__Article__:
|Publication number||US7002700 B1|
|Application number||US 09/661,489|
|Publication date||Feb 21, 2006|
|Filing date||Sep 14, 2000|
|Priority date||Sep 14, 2000|
|Also published as||EP1329093A2, US8139256, US20060114488, WO2002023884A2, WO2002023884A3|
|Publication number||09661489, 661489, US 7002700 B1, US 7002700B1, US-B1-7002700, US7002700 B1, US7002700B1|
|Original Assignee||Electronics For Imaging, Inc.|
|Export Citation||BiBTeX, EndNote, RefMan|
|Patent Citations (27), Referenced by (57), Classifications (34), Legal Events (4)|
|External Links: USPTO, USPTO Assignment, Espacenet|
1. Field of the Invention
The invention relates to document scanning in a network environment. More particularly, the invention relates to a simplified method and system for merging scan files into a color workflow wherein the scan files are merged with document files on a page basis and job properties applied to the resulting merged document.

__Listing__:
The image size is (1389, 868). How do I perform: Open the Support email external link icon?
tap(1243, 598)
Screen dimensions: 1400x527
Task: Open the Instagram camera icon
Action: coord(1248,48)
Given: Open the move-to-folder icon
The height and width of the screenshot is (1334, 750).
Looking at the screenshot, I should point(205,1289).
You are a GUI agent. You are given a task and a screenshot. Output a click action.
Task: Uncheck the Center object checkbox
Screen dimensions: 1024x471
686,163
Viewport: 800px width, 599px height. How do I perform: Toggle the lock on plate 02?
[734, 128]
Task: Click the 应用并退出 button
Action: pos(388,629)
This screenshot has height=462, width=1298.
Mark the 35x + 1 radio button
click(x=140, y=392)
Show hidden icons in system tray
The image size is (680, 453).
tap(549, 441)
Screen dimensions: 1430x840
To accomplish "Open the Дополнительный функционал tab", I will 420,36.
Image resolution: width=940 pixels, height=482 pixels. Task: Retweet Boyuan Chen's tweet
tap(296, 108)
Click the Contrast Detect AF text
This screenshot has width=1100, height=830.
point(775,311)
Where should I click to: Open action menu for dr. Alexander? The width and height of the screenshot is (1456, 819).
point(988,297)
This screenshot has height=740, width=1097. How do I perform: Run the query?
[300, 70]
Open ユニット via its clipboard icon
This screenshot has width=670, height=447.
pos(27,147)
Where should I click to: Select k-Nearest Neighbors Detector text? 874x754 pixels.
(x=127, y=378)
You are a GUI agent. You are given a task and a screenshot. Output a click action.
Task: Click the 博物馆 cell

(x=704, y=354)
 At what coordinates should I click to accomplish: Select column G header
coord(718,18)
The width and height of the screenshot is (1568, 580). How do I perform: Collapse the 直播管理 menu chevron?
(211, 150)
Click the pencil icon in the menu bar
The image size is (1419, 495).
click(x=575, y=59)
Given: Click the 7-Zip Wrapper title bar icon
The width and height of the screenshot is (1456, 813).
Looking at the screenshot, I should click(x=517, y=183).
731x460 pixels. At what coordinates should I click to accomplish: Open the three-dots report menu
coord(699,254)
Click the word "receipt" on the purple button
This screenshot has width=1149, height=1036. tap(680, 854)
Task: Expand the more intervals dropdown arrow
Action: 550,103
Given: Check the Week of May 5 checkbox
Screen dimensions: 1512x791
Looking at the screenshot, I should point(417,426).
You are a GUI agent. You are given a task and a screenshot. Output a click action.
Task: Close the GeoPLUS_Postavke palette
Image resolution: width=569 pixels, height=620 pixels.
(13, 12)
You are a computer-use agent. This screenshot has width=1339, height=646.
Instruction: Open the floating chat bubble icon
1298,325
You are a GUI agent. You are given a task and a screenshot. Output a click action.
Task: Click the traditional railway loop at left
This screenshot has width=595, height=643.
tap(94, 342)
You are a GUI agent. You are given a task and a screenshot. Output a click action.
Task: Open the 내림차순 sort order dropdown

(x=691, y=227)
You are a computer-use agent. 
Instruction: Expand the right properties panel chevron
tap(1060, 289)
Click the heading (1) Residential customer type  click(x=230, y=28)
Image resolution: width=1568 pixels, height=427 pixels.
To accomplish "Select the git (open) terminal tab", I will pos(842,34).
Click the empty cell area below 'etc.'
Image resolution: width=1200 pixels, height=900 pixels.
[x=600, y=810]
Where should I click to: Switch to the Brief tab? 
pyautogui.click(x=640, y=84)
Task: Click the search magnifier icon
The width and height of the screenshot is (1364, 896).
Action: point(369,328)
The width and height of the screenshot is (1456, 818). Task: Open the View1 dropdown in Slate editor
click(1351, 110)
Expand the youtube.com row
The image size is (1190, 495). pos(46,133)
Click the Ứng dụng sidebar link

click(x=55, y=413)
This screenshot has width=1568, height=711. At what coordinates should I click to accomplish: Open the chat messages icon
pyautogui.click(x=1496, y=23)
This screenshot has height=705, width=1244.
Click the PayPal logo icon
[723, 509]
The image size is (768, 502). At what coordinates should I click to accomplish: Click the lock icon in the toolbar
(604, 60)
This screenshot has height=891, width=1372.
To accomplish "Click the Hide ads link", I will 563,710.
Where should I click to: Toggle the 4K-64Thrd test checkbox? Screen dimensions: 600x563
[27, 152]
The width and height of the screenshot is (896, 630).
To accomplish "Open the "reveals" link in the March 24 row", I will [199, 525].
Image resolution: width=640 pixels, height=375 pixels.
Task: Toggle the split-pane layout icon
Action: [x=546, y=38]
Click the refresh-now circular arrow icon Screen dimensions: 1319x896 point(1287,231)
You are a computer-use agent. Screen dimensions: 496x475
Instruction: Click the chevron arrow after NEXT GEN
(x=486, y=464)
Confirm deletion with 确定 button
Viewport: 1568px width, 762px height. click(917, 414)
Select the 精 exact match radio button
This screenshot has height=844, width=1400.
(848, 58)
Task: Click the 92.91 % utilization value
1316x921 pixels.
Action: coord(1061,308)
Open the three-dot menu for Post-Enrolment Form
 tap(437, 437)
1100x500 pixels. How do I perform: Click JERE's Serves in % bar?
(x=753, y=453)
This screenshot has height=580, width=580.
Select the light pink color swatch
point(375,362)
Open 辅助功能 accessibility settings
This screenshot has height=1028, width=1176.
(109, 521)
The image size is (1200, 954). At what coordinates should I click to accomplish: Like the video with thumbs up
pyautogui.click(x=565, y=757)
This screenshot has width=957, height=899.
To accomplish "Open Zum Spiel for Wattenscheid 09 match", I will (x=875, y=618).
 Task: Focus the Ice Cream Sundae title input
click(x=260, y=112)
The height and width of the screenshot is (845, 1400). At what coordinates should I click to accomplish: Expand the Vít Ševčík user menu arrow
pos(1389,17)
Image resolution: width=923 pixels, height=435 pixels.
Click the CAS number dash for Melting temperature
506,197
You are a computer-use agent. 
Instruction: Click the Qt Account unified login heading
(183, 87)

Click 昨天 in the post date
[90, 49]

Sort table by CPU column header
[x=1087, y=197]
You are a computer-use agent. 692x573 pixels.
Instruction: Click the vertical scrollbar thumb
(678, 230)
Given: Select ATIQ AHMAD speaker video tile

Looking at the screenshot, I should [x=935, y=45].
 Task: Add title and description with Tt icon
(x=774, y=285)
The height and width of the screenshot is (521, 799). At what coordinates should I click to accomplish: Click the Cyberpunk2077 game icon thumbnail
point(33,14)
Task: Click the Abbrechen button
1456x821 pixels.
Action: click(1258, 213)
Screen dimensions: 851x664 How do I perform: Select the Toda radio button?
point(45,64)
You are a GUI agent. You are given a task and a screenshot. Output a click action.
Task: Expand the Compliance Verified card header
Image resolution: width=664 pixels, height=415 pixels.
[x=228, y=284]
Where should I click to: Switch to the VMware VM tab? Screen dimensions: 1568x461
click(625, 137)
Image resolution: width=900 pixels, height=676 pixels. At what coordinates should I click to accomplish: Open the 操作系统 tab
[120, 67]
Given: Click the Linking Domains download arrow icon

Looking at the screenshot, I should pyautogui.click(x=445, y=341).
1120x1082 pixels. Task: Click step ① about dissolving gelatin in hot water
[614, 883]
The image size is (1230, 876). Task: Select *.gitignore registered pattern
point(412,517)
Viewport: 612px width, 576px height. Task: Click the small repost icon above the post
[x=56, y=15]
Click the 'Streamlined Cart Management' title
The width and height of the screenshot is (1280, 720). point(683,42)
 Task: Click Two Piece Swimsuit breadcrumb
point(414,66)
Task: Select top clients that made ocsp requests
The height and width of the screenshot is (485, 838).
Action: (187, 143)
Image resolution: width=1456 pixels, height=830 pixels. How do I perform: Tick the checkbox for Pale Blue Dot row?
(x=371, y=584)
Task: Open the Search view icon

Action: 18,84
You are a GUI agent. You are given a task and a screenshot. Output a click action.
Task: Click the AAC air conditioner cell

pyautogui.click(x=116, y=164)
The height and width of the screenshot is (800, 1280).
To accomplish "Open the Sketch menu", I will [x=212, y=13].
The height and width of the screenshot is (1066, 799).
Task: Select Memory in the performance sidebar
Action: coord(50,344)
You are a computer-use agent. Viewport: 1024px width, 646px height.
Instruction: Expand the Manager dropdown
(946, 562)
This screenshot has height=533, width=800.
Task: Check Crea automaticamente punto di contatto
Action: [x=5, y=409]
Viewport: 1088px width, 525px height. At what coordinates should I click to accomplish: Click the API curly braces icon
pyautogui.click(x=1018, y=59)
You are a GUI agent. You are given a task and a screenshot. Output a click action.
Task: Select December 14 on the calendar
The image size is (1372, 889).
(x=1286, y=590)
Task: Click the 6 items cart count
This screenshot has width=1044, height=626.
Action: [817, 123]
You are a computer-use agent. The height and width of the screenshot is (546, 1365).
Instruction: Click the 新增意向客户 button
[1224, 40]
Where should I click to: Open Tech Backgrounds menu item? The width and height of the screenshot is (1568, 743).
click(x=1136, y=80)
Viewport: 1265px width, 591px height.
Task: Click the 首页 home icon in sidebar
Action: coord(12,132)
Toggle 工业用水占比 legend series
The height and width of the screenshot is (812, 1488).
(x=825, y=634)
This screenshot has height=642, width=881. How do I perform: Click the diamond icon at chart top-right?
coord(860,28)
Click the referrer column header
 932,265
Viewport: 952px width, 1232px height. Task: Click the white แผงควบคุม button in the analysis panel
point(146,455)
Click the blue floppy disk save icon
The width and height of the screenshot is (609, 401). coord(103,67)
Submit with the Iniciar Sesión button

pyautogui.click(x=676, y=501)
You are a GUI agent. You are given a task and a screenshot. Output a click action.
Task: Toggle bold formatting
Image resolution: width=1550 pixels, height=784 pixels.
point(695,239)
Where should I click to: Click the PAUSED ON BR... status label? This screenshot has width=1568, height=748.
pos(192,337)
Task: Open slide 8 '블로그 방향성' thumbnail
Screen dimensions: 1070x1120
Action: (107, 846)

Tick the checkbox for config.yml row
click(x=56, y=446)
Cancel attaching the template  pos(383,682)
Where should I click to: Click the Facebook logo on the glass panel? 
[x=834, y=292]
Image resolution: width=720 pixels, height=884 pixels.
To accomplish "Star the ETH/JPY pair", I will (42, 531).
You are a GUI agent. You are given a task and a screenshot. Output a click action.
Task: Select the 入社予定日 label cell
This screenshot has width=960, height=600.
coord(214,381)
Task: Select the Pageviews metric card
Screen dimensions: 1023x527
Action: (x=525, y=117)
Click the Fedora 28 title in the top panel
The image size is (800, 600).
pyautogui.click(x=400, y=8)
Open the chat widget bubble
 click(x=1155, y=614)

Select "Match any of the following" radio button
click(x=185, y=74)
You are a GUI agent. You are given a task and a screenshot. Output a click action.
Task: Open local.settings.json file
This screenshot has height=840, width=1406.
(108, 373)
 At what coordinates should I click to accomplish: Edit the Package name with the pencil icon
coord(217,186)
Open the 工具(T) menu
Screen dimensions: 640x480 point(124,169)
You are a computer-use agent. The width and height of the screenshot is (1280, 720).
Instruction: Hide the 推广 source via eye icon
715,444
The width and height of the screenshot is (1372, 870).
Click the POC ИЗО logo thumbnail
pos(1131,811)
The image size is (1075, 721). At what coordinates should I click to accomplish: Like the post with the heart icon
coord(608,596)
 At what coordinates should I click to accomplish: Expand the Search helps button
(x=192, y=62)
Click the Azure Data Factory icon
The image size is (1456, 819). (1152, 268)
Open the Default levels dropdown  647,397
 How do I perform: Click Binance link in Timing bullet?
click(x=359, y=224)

__Request 1__: In the patent page, condense the paragraph beginning "The invention relates to document scanning" into a shorter version that keeps its main facts.
__Request 2__: According to the patent page, who is the original assignee?
__Request 3__: Pick up the patent page on document scanning after its last sentence and continue it.

__Output 1__: The invention concerns document scanning on a network. It provides a simpler method and system for bringing scan files into a color workflow: scan files are merged with document files page by page, and job properties are then applied to the merged document.

__Output 2__: Electronics For Imaging, Inc.

__Output 3__:
2. Description of Prior Art
In print shop environments, it is often necessary to combine electronic images created by scanning hard copy documents with an existing document file to produce a new document consisting of the images interspersed with the pages of the previous document in a desired order. For example, in the production of an illustrated calendar, photographs may be scanned to produce the calendar illustrations. The scans are then interleaved with the calendar pages, which may have been produced in a page layout program or a word processor. Subsequently, additional layout may be specified such as imposition or single-sided vs. duplex printing. Additional job options are specified, such as resolution, color profile and print profile and the document is output to a color printer. Thus, the production of such a document is a highly repetitious and time-consuming operation, and it requires a complex, multi-step workflow. Since print shops are production-type environments, there is an ongoing interest in increasing efficiency without sacrificing quality.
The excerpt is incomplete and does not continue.